Coming soon to an exchange-traded fund near you … an investment vehicle centered on financial services disruptors. Or so hopes the two British companies who’ve constructed the Liberum AltFi Financial Disruptors Index (Lafdi).

The index, which officially opened for business on October 1 and is in search of an ETF partner, is billed as the world’s first equity index tracking a group of companies labeled as financial service disruptors. This comprises subsectors within the financial services umbrella such as peer-to-peer (P2P) and direct lending, alternative financial services and related fintech businesses.
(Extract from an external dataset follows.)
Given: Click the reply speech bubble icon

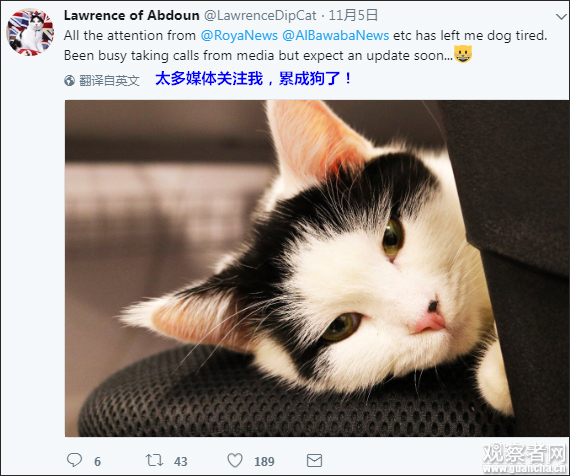Looking at the screenshot, I should pos(75,460).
In short, these 28 publicly traded companies represent the vanguard of companies best-positioned to fund the growth of small businesses that are engines of innovation and jobs growth, and which are essentially ignored by large, traditional banks.

“It speaks to a bigger story in that these disruptors will use technology in innovative ways to upend the traditional lending model,” says David Stevenson, head of marketing for AltFi Data, a London-based data provider focused on the alternative finance space.
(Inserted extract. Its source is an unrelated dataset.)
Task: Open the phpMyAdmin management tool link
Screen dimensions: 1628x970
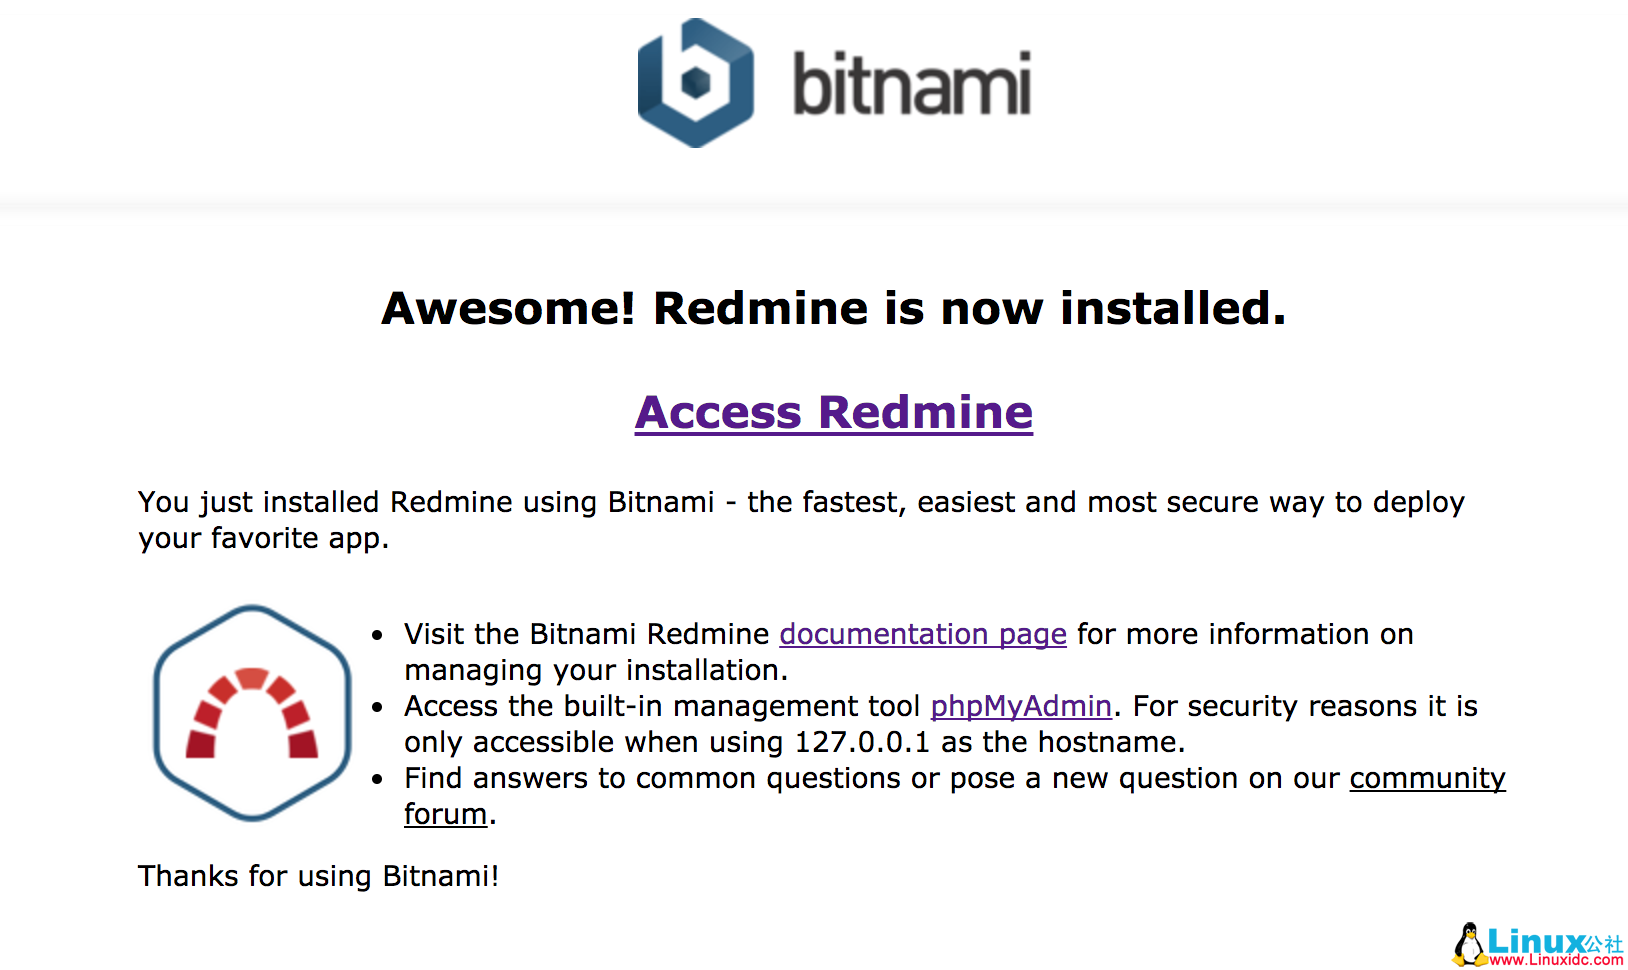Action: point(1021,706)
AltFi Date created the Lafdi index along with Liberum, a pan-European investment bank with offices in London and New York.

Currently, the index is heavy on U.S. and U.K. companies. “We regard it very much as a trans-Atlantic, Anglo-Saxon index,” Stevenson says. “We think the most growth will probably come from the American market, not the U.K. market. That reflects how the American stock market is better at dealing with new businesses and sectors as opposed to the U.K. market, which tends to be more traditional and conservative. If you’re a disruptor in any form, you’re more likely to be listed in the U.S.”

He highlighted a couple of index holdings that symbolize the lending disruptor model. Trust Buddy International AB, a Stockholm-based company, claims to be the biggest P2P short-term loan lender in the world. It has harnessed social media to lend small amounts of money for short periods to younger people, mainly younger women ages 25 to 35.

Another holding, London-based Tungsten Corp. PLC, addresses the problem many small businesses have with funding their invoices, which can lead to supply chain snafus. Its solution is a global e-invoicing network involving both suppliers and large corporate and governmental buyer groups. Tungsten makes money from the initial setup fee, annual subscription fees and transaction fees.

Lafdi is a quant-based model that’s tier-weighted on a liquidity and float market-cap-rank basis. It sports a backdated compound annual growth rate of 38.3% since October 2011. Sounds impressive (as far as backdating goes), but Stevenson acknowledges that any ETF that ultimately tracks this index could be volatile.

“To be honest, these are high-beta stocks, and this is a growth-stock index,” he says. “These are specialist financial stocks, which means they’re susceptible to the business cycle.”

Stevenson and members of the Lafdi team were in New York early last month meeting with ETF providers and touting the upside potential for this category of financial disruptors.

“We’re very hopeful we’ll have an ETF in some form within the next 12 months,” he says.